The research also found that babies who ate fruit with a meal, rather than in between meals, had less iron deficiency. This is because the vitamin C helps the iron in food to be absorbed.

  1. Take breast milk or iron-fortified formula.
  2. Add some iron-fortified baby cereal with mashed/pureed fruit (vitamin C in the fruit increases iron absorption from the cereal).
  3. Then add meat with vegetables (meat helps a baby absorb up to four times more iron from the vegetables
  • Keep some lamb's liver frozen (Note: lamb's liver is rick in iron but also vitamin A and too much vitamin A can damage the liver, so feed your 7-12 month old baby no more than three teaspoons a week)
  • Steam a couple of small chunks of pumpkin, kumara or carrot with some grated, frozen liver and purée or mash. Thin with cooled boiled water or vegetable juice from the steamer
  • Take a piece of meat and some vegetables from a cooked stew before it is seasoned, and blend. Avoid the sauce if it is made from stock – it is too salty for a baby
  • Finely chop roast meat, pork or chicken and add to mashed vegetables. Try roast pork, puréed apple and pumpkin, or roast chicken with mashed carrot and kumara
  • Bake fresh salmon or other fish. Mix with mashed vegetables
  • Mash cooked egg yolk in with mashed vegetables
  • Cook red lentils in water. Mix with mashed kumara, pumpkin and spinach  (Note: vegetarian infants need more iron-rich foods as they absorb only about 10% of iron in vegetarian food)

A baby needs more iron than an adult man. This is because in the first year a baby's weight and blood volume triples; a growth rate faster than at any other time of life. In the first two years a baby's brain reaches 80% of its adult size. Babies need lots of iron at this age to carry oxygen around in the blood and to help developing brain cells.

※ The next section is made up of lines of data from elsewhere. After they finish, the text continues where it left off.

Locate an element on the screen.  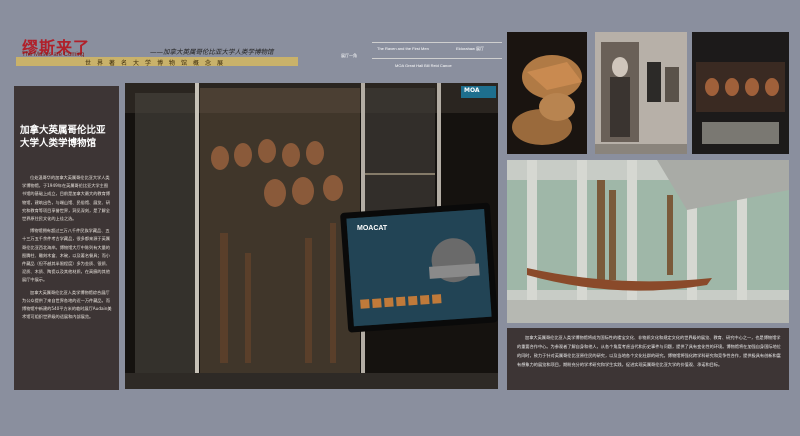
portrait-gallery-photo is located at coordinates (641, 93).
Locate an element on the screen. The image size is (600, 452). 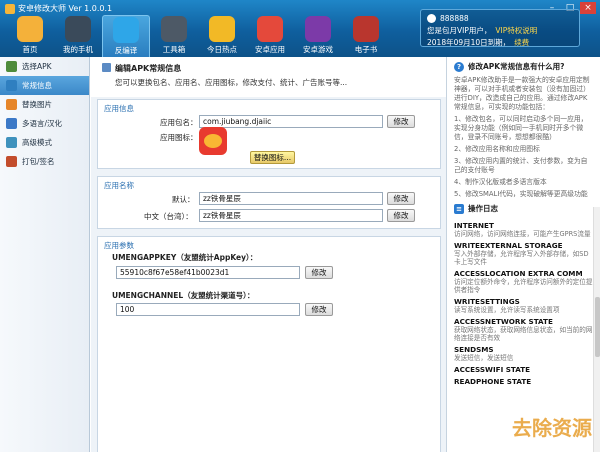
umeng-channel-modify-button: 修改 is located at coordinates (319, 310).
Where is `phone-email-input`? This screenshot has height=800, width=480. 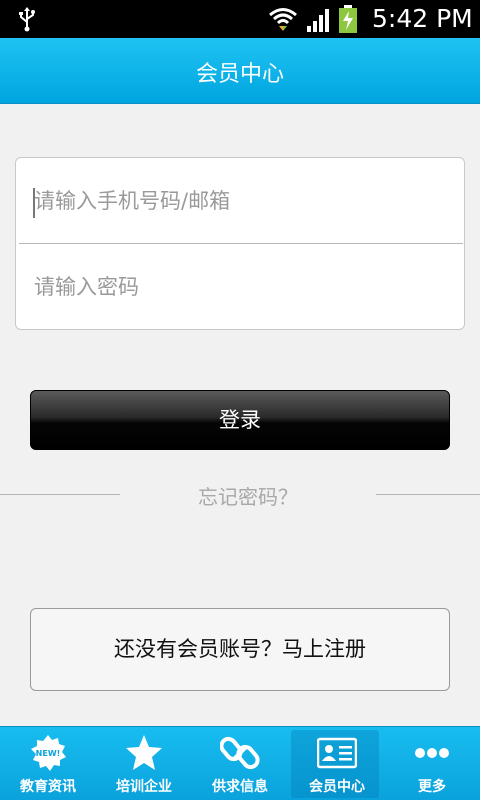
phone-email-input is located at coordinates (240, 200).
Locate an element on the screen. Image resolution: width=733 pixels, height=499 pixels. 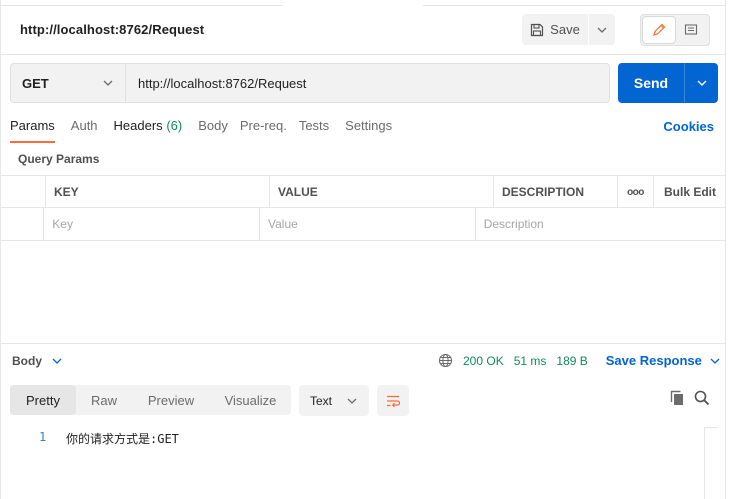
format-select: Text is located at coordinates (334, 400).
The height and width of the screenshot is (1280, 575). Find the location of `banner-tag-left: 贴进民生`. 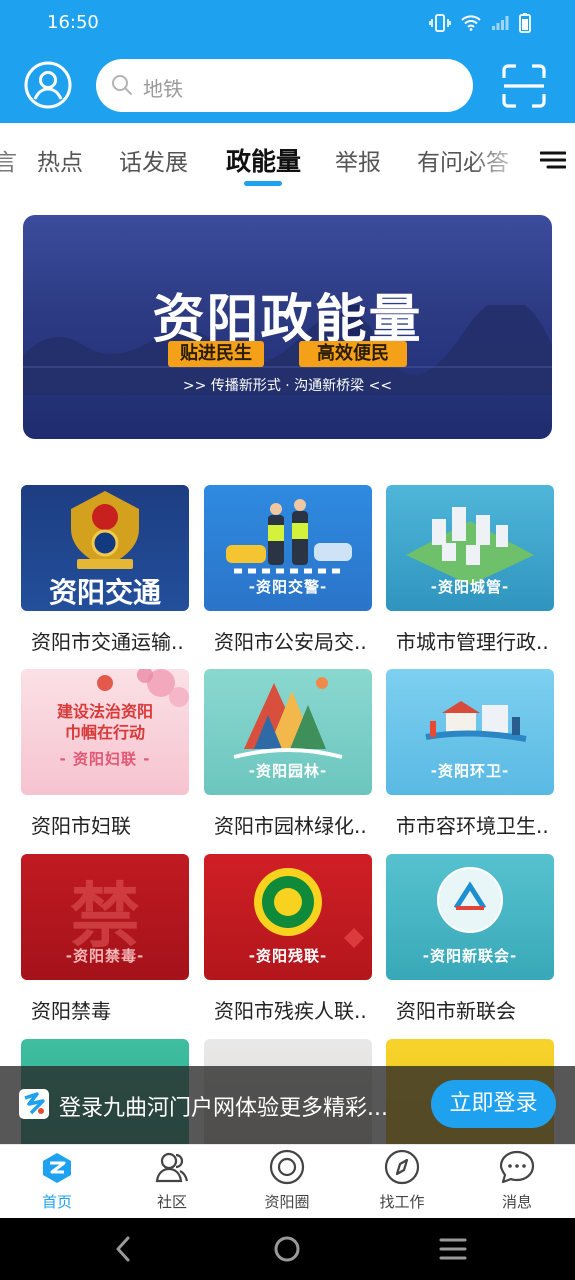

banner-tag-left: 贴进民生 is located at coordinates (216, 354).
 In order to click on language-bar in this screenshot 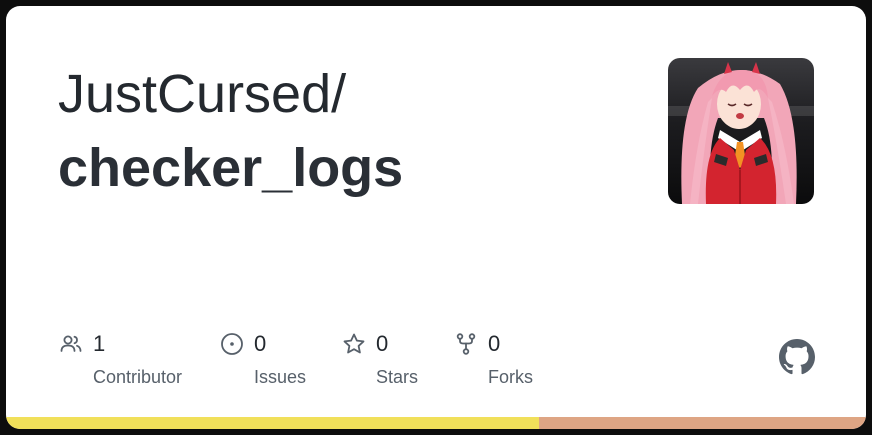, I will do `click(436, 423)`.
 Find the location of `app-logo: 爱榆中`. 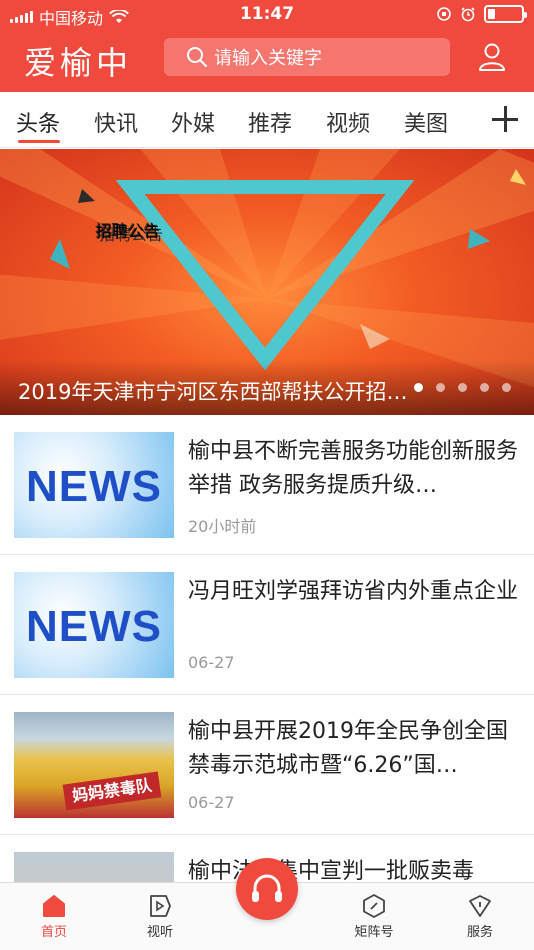

app-logo: 爱榆中 is located at coordinates (78, 63).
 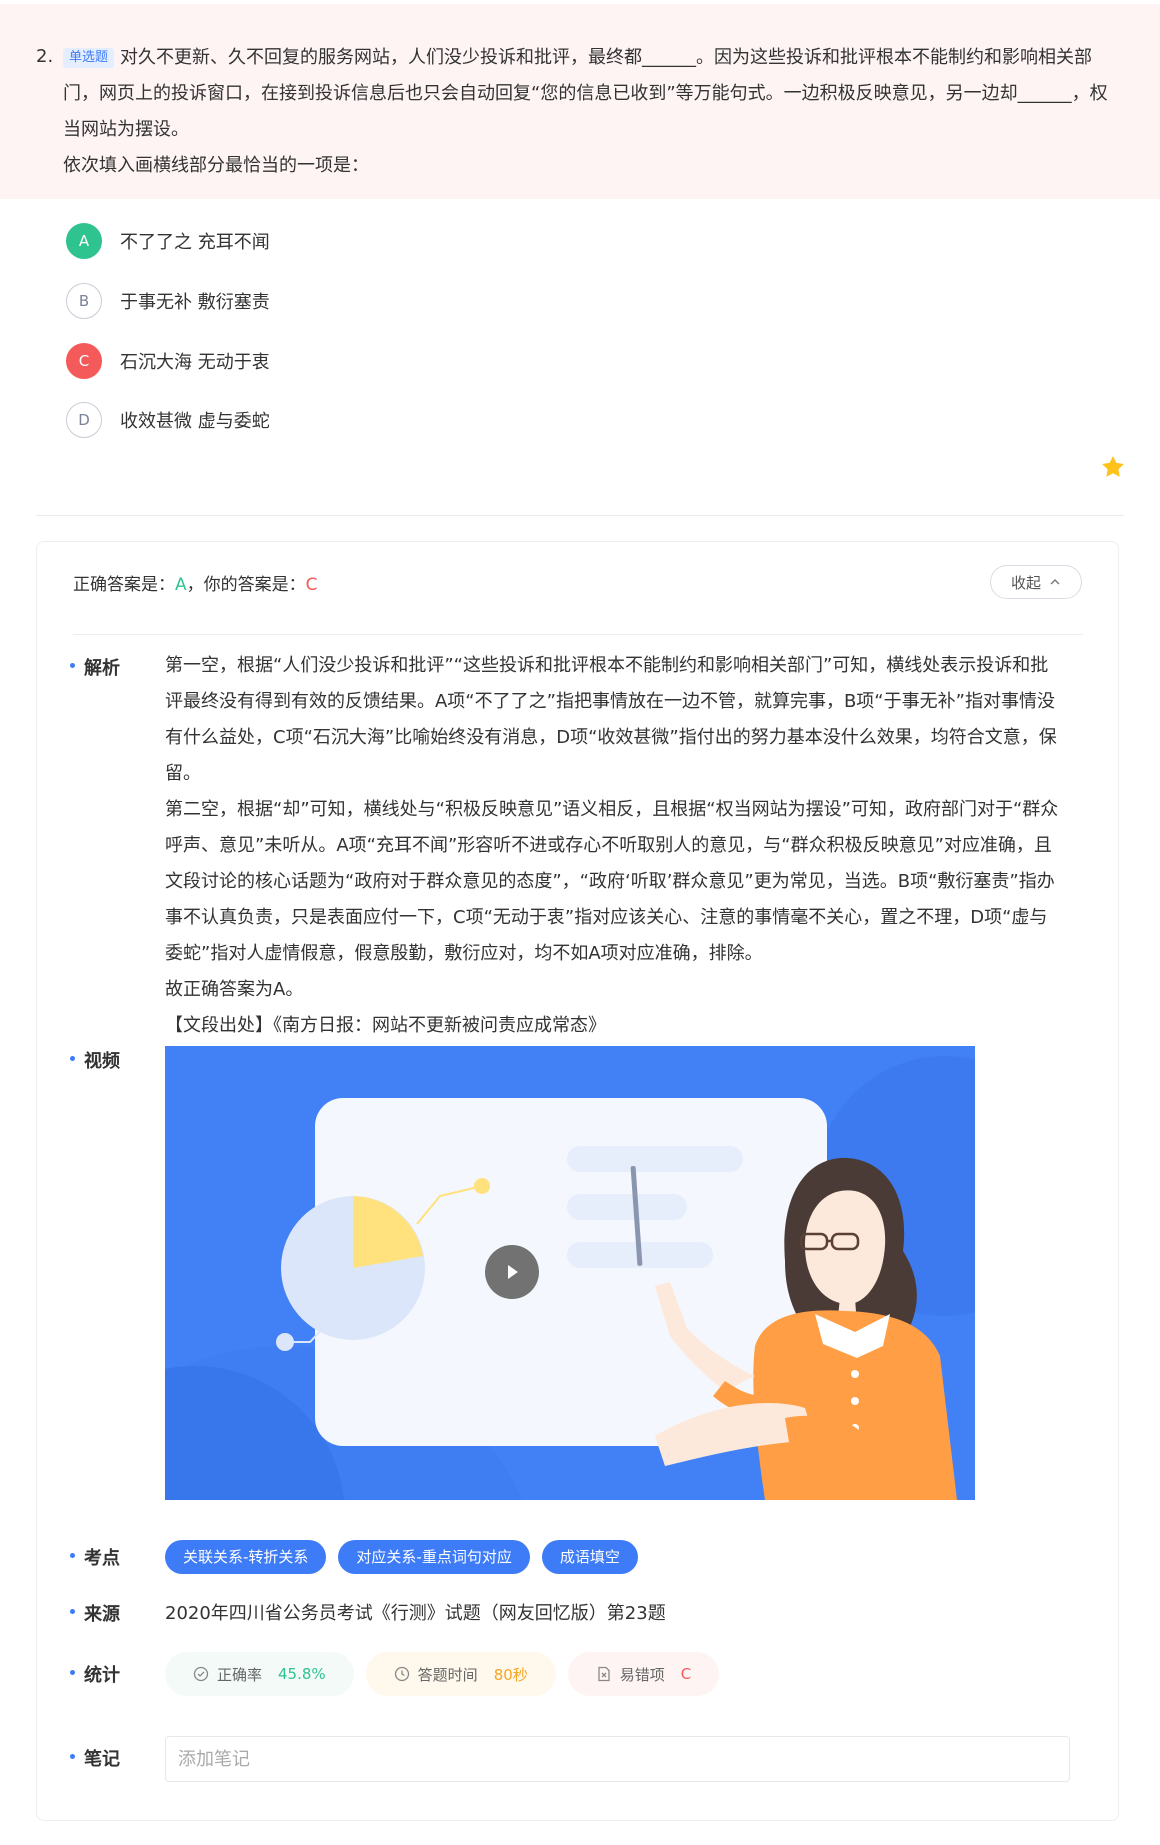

A lack of iron at this critical time can impair intellectual development – and it's often irreversible. Children who are seriously iron deficient in their first two years of life do not learn so well once they get to school. Iron also keeps the immune system strong, resulting in less coughs, colds and tummy bugs.

Babies build up their iron stores in the last trimester and if they are full-term, have enough iron to last about six months. At around six months a baby's iron stores are depleted. By this time babies should be starting to eat iron fortified baby cereal and vitamin C-rich fruit in addition to breast milk or formula. By 7-8 months they need to be eating some iron-rich food, preferably meat and chicken, at least three times a week. At this age, they can also have egg yolk. Give some puréed fruit at the same meal to increase iron absorption.

Premature babies have smaller iron stores. This means they may need iron earlier than full term babies. No languishing on baby cereal for weeks on end – these babies need to get onto iron rich meats as soon as possible. If you are concerned, chat to your doctor or Plunket nurse about what to do.

Cows' milk: The greatest dietary risk factor for iron deficiency in the first year is giving a baby cows' milk. Keep your baby off cows' milk as a drink until 12 months. Some 12 month plus babies adore milk. If you have a 'milk-loving' baby, be careful they don't drink so much milk that they have no room for iron-rich foods.

Tea: Tea contains tannins that bind up iron from non-meat foods, such as baby cereal, and stop it being absorbed.